* **Exercise details**:
Write out, word for word, every line from the one containing "Click the Filter in this page field" through the final line of the records.

•••••

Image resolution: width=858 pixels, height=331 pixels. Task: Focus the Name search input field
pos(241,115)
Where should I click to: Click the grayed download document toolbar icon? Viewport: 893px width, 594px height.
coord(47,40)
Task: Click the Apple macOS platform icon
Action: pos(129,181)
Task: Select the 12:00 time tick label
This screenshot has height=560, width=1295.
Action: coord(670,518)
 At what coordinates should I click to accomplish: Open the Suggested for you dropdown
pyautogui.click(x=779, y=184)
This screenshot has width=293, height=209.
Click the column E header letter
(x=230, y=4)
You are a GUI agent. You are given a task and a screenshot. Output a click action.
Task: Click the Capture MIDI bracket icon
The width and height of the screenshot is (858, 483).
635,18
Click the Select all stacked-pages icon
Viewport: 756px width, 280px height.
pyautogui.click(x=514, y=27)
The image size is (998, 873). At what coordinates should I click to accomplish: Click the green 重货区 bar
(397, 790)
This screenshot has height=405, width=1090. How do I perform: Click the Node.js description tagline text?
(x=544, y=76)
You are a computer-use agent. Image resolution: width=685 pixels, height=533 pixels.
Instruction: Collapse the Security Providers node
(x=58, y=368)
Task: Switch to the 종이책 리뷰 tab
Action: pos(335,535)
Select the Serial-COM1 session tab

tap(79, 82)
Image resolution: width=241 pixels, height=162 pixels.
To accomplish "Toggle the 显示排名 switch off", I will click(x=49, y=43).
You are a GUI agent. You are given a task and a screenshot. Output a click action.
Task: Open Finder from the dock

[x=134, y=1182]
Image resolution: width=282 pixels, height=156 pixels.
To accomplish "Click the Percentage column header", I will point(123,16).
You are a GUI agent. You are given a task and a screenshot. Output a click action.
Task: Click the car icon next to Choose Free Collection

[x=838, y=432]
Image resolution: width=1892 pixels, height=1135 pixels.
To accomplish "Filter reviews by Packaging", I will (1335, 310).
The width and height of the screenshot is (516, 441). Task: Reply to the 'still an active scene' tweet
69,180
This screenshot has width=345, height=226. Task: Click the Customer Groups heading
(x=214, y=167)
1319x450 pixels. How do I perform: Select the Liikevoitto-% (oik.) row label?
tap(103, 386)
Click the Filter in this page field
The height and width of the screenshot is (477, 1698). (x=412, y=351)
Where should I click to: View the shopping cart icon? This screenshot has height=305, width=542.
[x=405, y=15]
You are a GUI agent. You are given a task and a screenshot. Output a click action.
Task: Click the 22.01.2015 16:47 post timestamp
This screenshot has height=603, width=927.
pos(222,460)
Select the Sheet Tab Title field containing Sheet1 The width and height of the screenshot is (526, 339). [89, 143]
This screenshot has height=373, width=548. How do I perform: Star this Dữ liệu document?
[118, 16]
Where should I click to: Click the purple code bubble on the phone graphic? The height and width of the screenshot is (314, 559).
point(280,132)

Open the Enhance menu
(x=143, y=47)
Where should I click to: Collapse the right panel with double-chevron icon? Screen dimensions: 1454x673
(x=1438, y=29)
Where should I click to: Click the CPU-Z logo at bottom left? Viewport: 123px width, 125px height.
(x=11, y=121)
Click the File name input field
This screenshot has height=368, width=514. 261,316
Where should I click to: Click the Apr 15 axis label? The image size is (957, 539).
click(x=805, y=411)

•••••

* **Task output**:
Click the Filter in this page field
The height and width of the screenshot is (477, 1698). (x=412, y=351)
Where should I click to: View the shopping cart icon? This screenshot has height=305, width=542.
[x=405, y=15]
You are a GUI agent. You are given a task and a screenshot. Output a click action.
Task: Click the 22.01.2015 16:47 post timestamp
This screenshot has height=603, width=927.
pos(222,460)
Select the Sheet Tab Title field containing Sheet1 The width and height of the screenshot is (526, 339). [89, 143]
This screenshot has height=373, width=548. How do I perform: Star this Dữ liệu document?
[118, 16]
Where should I click to: Click the purple code bubble on the phone graphic? The height and width of the screenshot is (314, 559).
point(280,132)

Open the Enhance menu
(x=143, y=47)
Where should I click to: Collapse the right panel with double-chevron icon? Screen dimensions: 1454x673
(x=1438, y=29)
Where should I click to: Click the CPU-Z logo at bottom left? Viewport: 123px width, 125px height.
(x=11, y=121)
Click the File name input field
This screenshot has height=368, width=514. 261,316
Where should I click to: Click the Apr 15 axis label? The image size is (957, 539).
click(x=805, y=411)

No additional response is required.